* _YOUR ASSIGNMENT_
Pictures must not appear in the copy. Reproduce exactly, and only, the lines from the one with "Task: Click the Download URL column header" through the end of the data below.

★ ★ ★ ★ ★ ★ ★

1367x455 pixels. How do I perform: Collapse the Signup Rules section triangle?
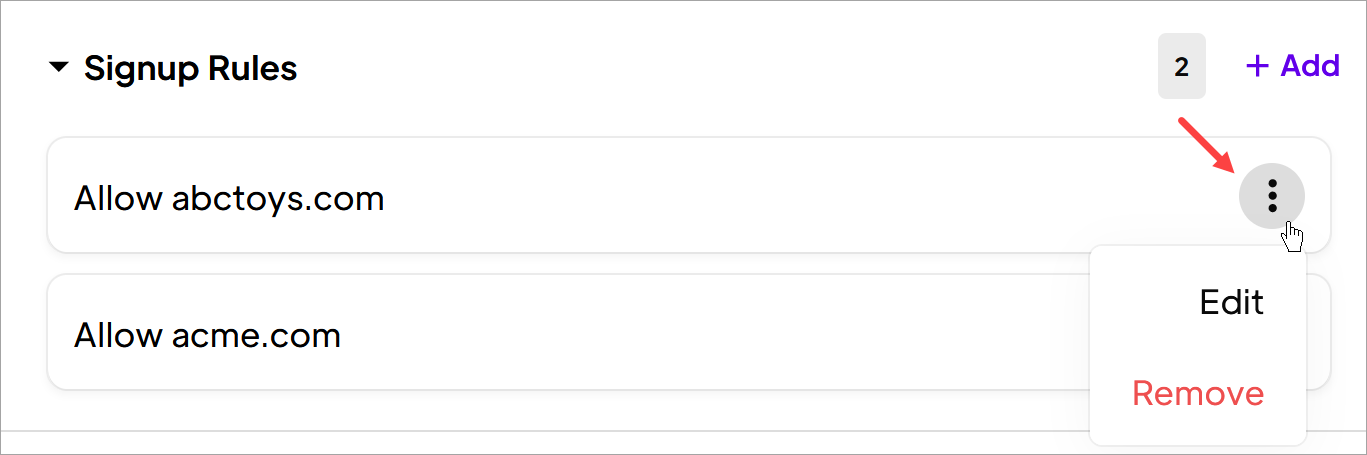pos(59,68)
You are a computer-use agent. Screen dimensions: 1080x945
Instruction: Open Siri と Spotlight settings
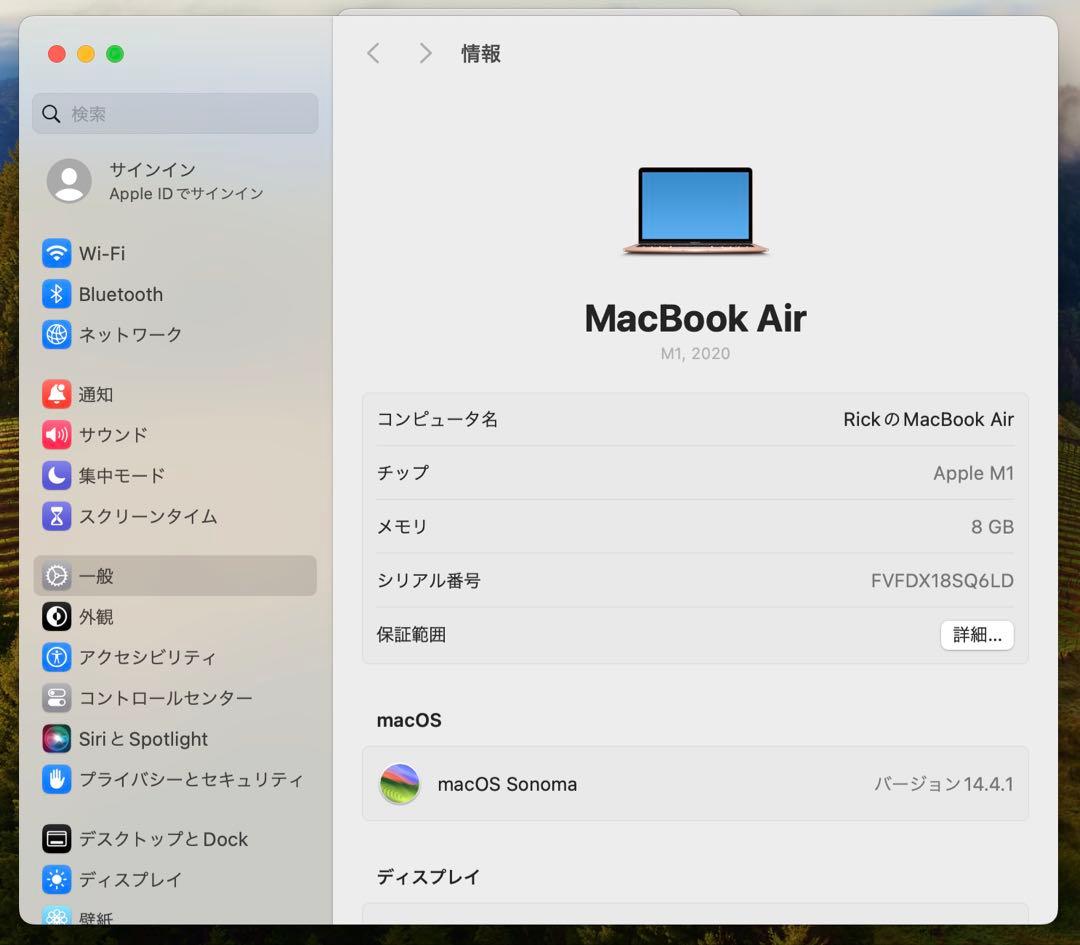57,739
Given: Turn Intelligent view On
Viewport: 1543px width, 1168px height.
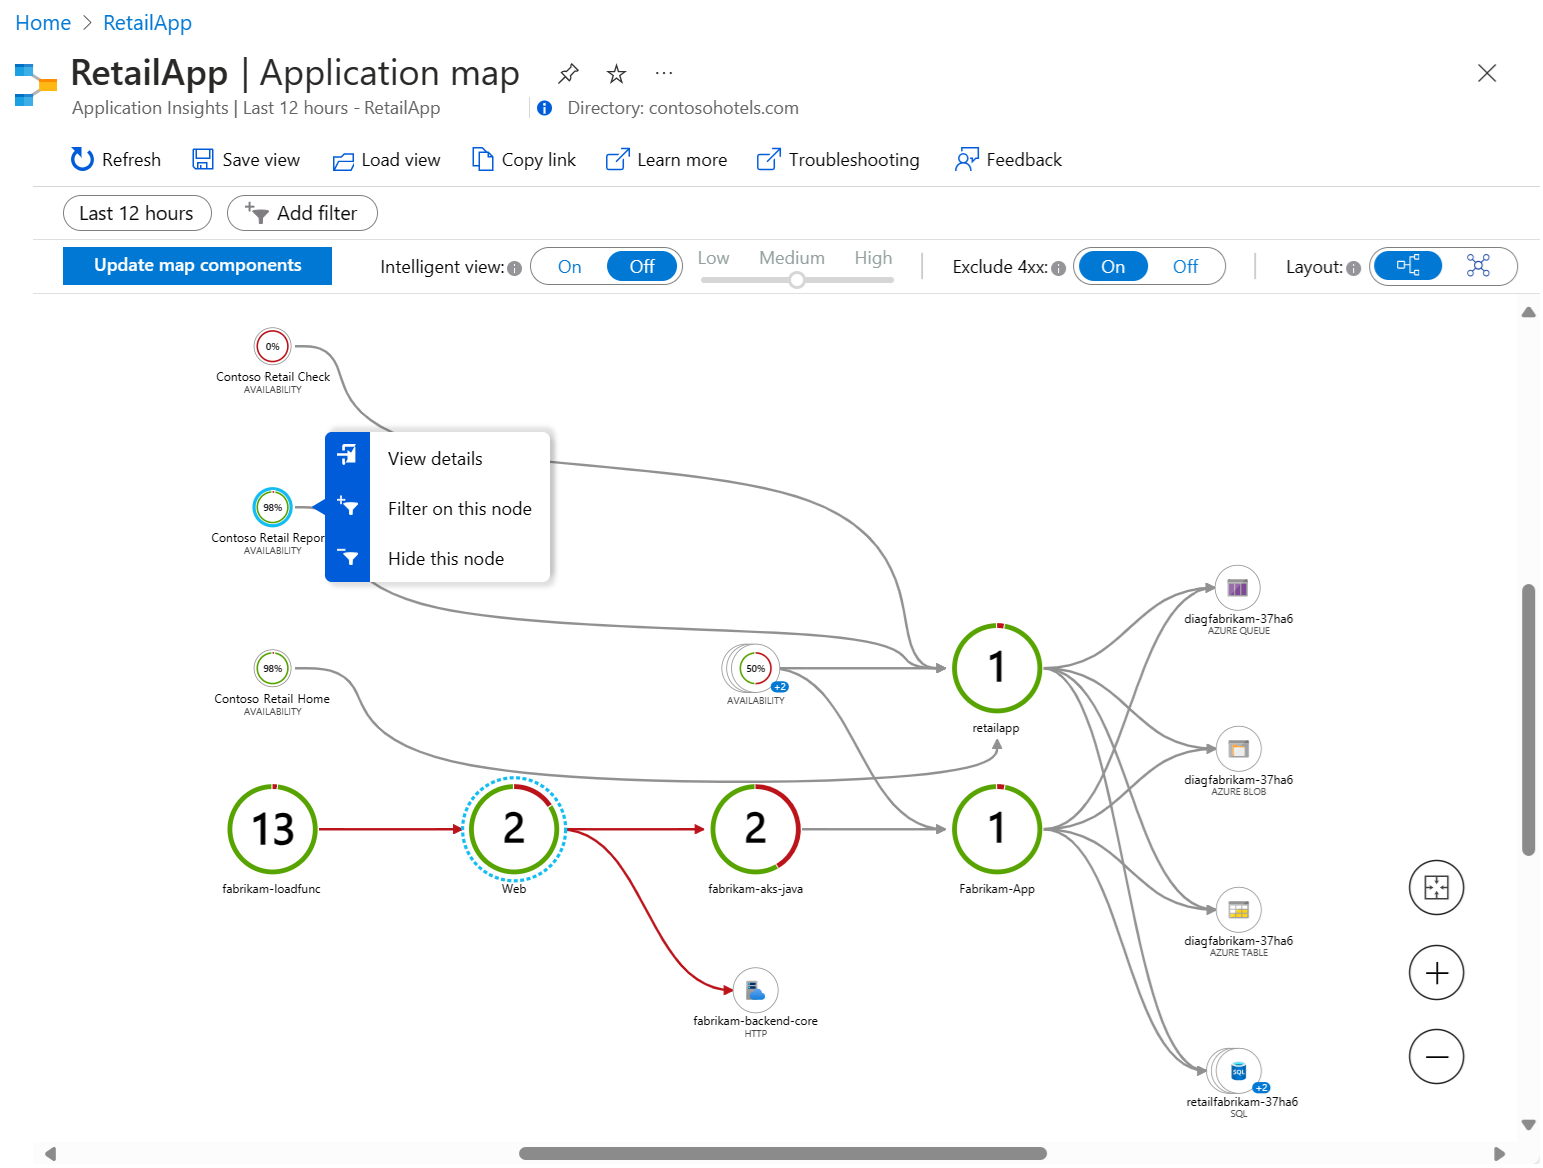Looking at the screenshot, I should tap(569, 267).
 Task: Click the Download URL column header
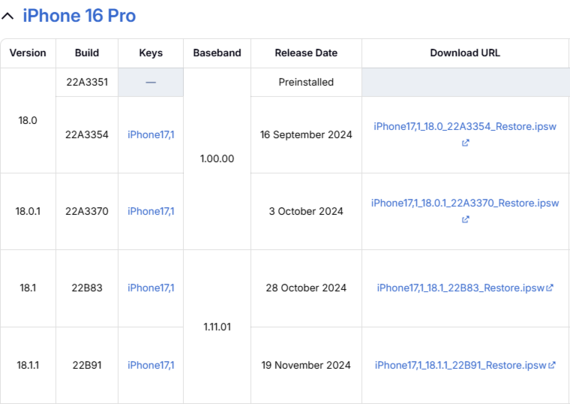click(465, 53)
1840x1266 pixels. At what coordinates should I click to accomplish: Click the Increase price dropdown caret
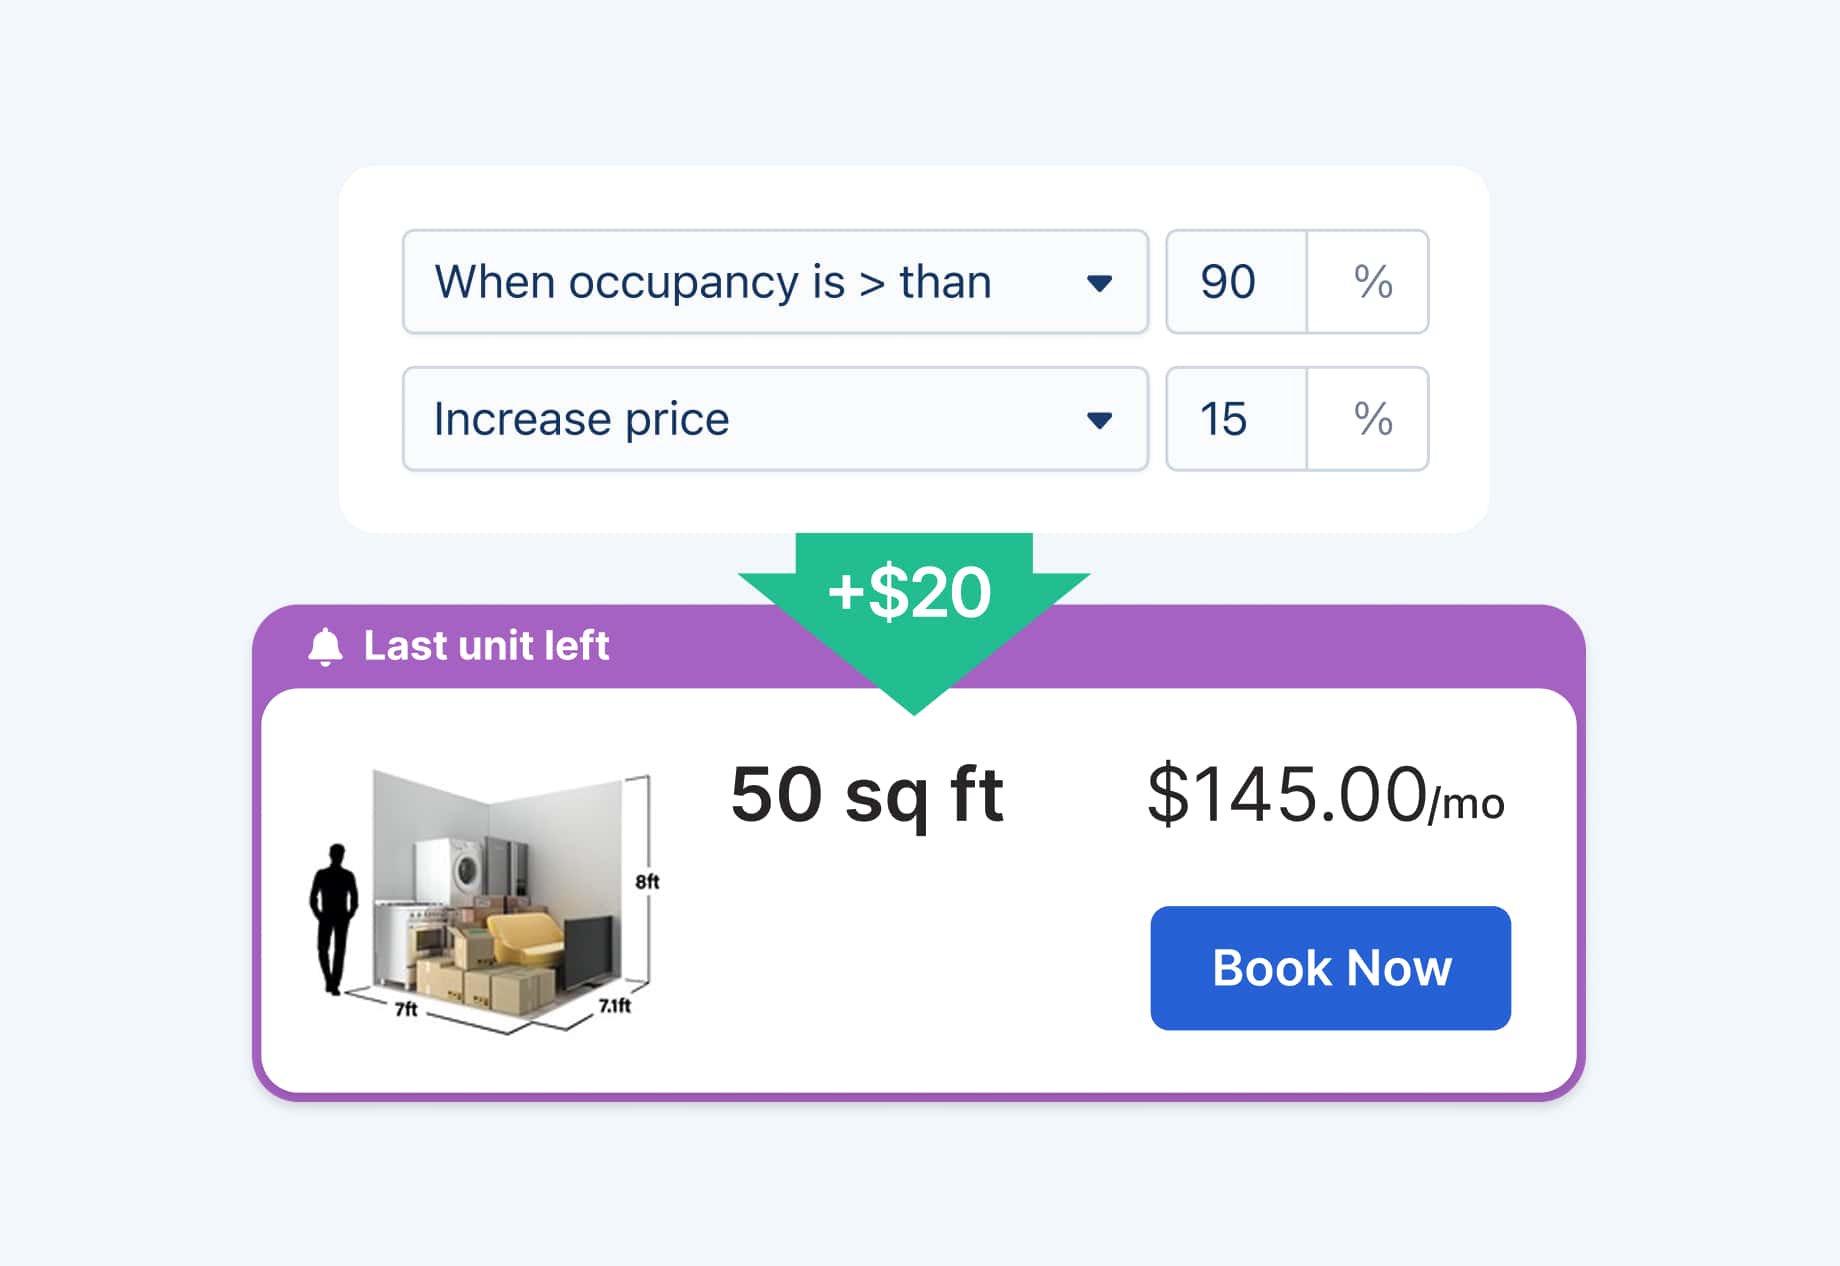(x=1099, y=420)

★ ★ ★ ★ ★ ★ ★

* _EXERCISE ANSWER_
 Task: Click the Download URL column header
click(465, 53)
1840x1266 pixels. At what coordinates should I click to accomplish: Click the Increase price dropdown caret
(x=1099, y=420)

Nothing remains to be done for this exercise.